= Given data =
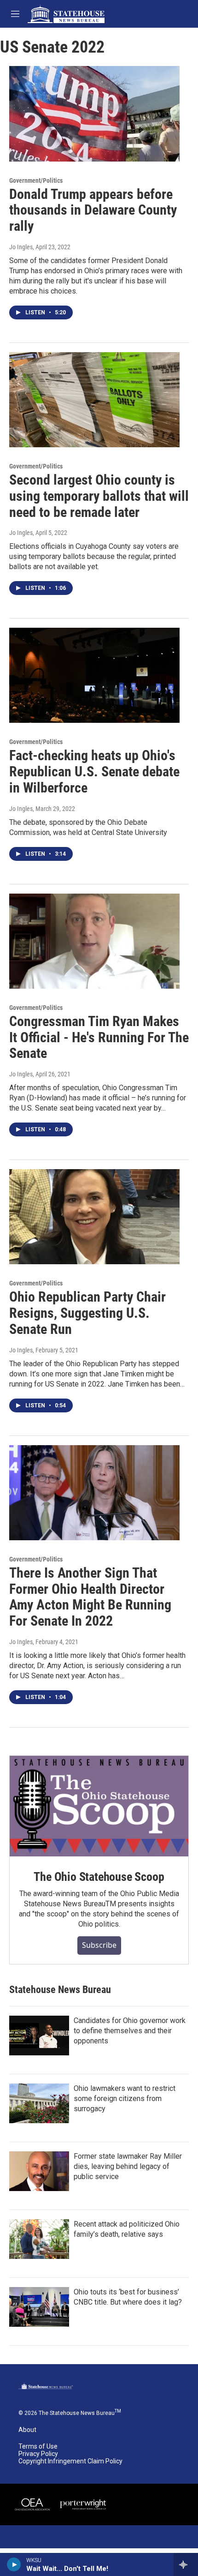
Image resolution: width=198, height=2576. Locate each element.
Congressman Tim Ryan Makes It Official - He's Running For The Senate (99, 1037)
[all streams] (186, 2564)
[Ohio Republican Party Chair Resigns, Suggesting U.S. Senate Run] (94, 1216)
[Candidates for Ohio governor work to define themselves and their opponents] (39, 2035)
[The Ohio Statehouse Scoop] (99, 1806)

--

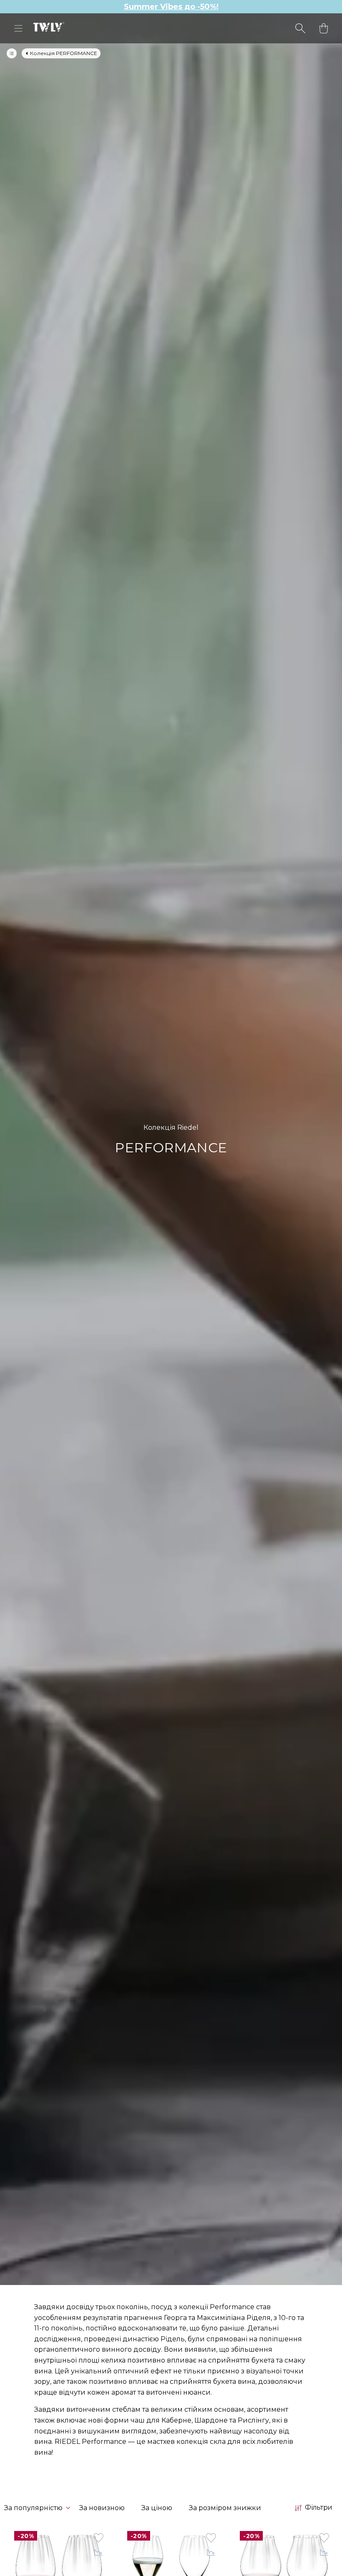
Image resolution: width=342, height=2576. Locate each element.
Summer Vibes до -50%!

= Task statement =
Return the span of lines in the data above that opens at the line with "[Ohio Republican Party" and closes at the line with "[The Ohio Statehouse Scoop] (99, 1806)", exactly, ends included, nothing else.

= The answer =
[Ohio Republican Party Chair Resigns, Suggesting U.S. Senate Run] (94, 1216)
[Candidates for Ohio governor work to define themselves and their opponents] (39, 2035)
[The Ohio Statehouse Scoop] (99, 1806)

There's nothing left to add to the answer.